ANFORDERUNG: Führen Sie den Text über zivilen Ungehorsam und die Klebe-Aktivisten im Anschluss an seinen letzten Satz weiter.

LESETEXT:
____
Aktivismus - Wahn oder Sinn?

  • Es wurde ja schon mehrfach gefragt, auch von Purzelbaumraum , wo denn nun die Grenzen des zivilen Ungehorsams liegen sollten. Das ist aber kaum feststellbar, wobei ich für Gewaltlosigkeit plädiere.

    Ich behaupte aber , wenn er zu positiven Veränderungen geführt hat, kann es geschehen, dass er im Nachhinein Teil des Demonstrationsrechtes wird und damit kein Ungehorsam mehr ist. Denn ich definiere "Ungehorsam" so, dass irgendwelche aktuellen Gesetze und Verordnungen gebrochen werden. Sonst wäre es keiner.


    Ich versuche wiederum einen Vergleich.


    Situation 1:

    Unser Faden dreht sich zum Großteil um die Klebe-Aktivisten, deren Tun als Straftat (Nötigung) gewertet und von vielen hier verurteilt wird. Zwar, und das kann niemand hier bestreiten, ist eine Blockade per se gewaltfrei. Den Kant'schen Imperativ sehen einige trotzdem nicht gewahrt, weil die Blockade die Freiheit Autofahrender verletze (wollen von A nach B, müssen auf Arbeit etc. pp.) Soweit, so möglich.
____
DATENTEIL:
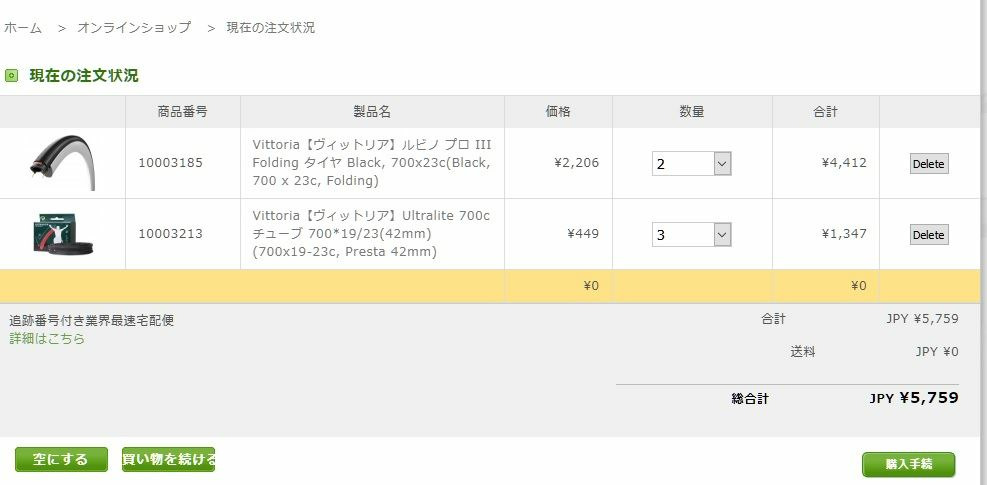Click the Ultralite 700c tube product name
Screen dimensions: 987x485
371,234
____
ERGEBNIS:
    Situation 2:

    Die Lokführer und das Bahnpersonal streiken um höhere Löhne. Das führt dazu, dass Züge ausfallen. Wiederum kommen Menschen, hier Reisende, wahrscheinlich sogar mehr, nicht von A nach B, Pendler nicht auf Arbeit.

    Dies steht aber unter keinerlei Kritik, bestenfalls medialer ("... auf dem Rücken der Reisenden, heul, jammer..."), aber festzustellen ist, dass es sich beim Streik um ein demokratisches Grundrecht und nicht um "Nötigung" handelt und die Gewerkschaften sind keine zivil Ungehorsamen, sondern sog. "Tarifpartner".


    (Deswegen wird seit Schröder hier ein umfassendes "Roll-Back" betrieben und - mit gewissem Erfolg - die Rolle der Gewerkschaften geschwächt. Das aber nur am Rande).


    Was ist nun Situation 1 und 2 gemeinsam?

    Durch die Störung des öffentlichen Lebens wird Aufmerksamkeit und Nachdruck für die Forderungen erzeugt. Von allein geschieht das nämlich nicht.


    Was unterscheidet Situation 1 und 2?

    1 ist kriminell, 2 nicht.

    Die Grundlage ist die Basis von ALLEM.

  • Ich sehe da einen großen Unterschied , Kulti.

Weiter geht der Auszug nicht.